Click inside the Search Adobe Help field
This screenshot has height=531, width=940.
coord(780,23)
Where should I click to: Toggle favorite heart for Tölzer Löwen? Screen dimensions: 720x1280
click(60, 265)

=======

EXERCISE DESCRIPTION: Retype all the data verbatim.

RESULT OF THIS EXERCISE:
Click inside the Search Adobe Help field
This screenshot has height=531, width=940.
coord(780,23)
Where should I click to: Toggle favorite heart for Tölzer Löwen? Screen dimensions: 720x1280
click(60, 265)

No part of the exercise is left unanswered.